Randomized, double-blind, placebo-controlled crossover Phase II trial (n=50) testing IV (2R,6R)-HNK infusions (0.25→2.0 mg/kg, up to four infusions over 2 weeks) versus saline placebo in treatment-resistant MDD.
This single-site, randomized, double-blind, placebo-controlled crossover study evaluates the antidepressant efficacy and safety of (2R,6R)-hydroxynorketamine (HNK) in adults with treatment-resistant major depressive disorder.
Participants receive four IV infusions over two weeks of HNK (starting 0.25 mg/kg with a target of 2.0 mg/kg, with escalation rules) in one treatment period and four matched saline placebo infusions in the other; periods are crossed over.

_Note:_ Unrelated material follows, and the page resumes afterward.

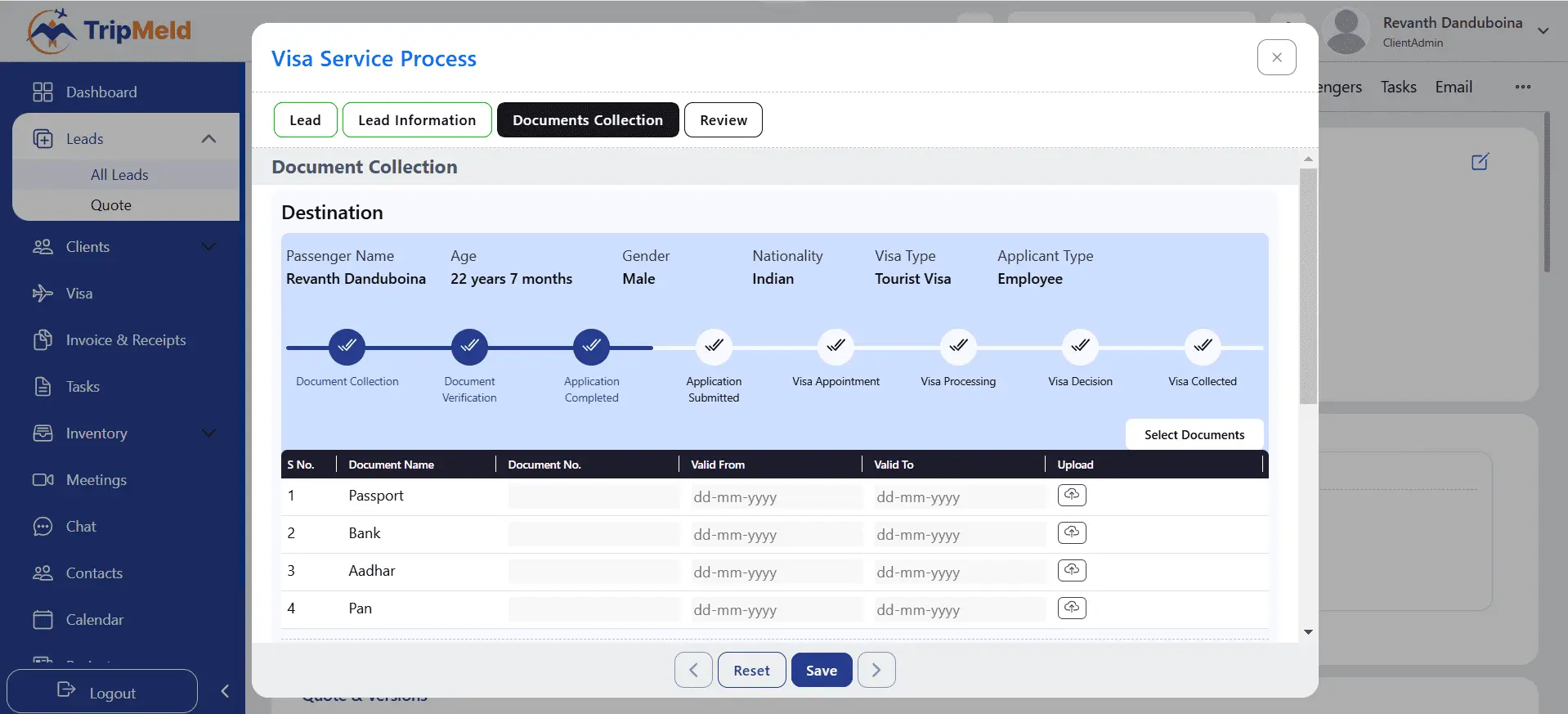The width and height of the screenshot is (1568, 714).
Task: Collapse the Leads menu in sidebar
Action: click(208, 139)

Primary outcome is change in MADRS total score at day 12; secondary outcomes include remission and response rates, suicidality measures (C-SSRS, SSI, MADRS item 10), mood/anxiety scales, cognitive tasks and neuroimaging/MRS markers of glutamate and MEG/fMRI measures.
Participants receive double-blinded (2R,6R)-HNK infusions four times over two weeks during Test Session 1 and saline placebo infusions four times over two weeks during Test Session 2 (crossover). Starting dose 0.25 mg/kg with target 2.0 mg/kg; dose may be increased if response criteria not met.
(2R,6R)-HNK intravenous infusions, starting 0.25 mg/kg with escalation up to 2.0 mg/kg per protocol; dose adjustments for tolerability.
Saline placebo infusions, double-blinded.
Crossover opposite sequence: placebo infusions in Test Session 1 and (2R,6R)-HNK infusions in Test Session 2; identical dosing schedule and escalation rules.
Saline placebo infusions, double-blinded.
(2R,6R)-HNK intravenous infusions, starting 0.25 mg/kg with escalation up to 2.0 mg/kg per protocol.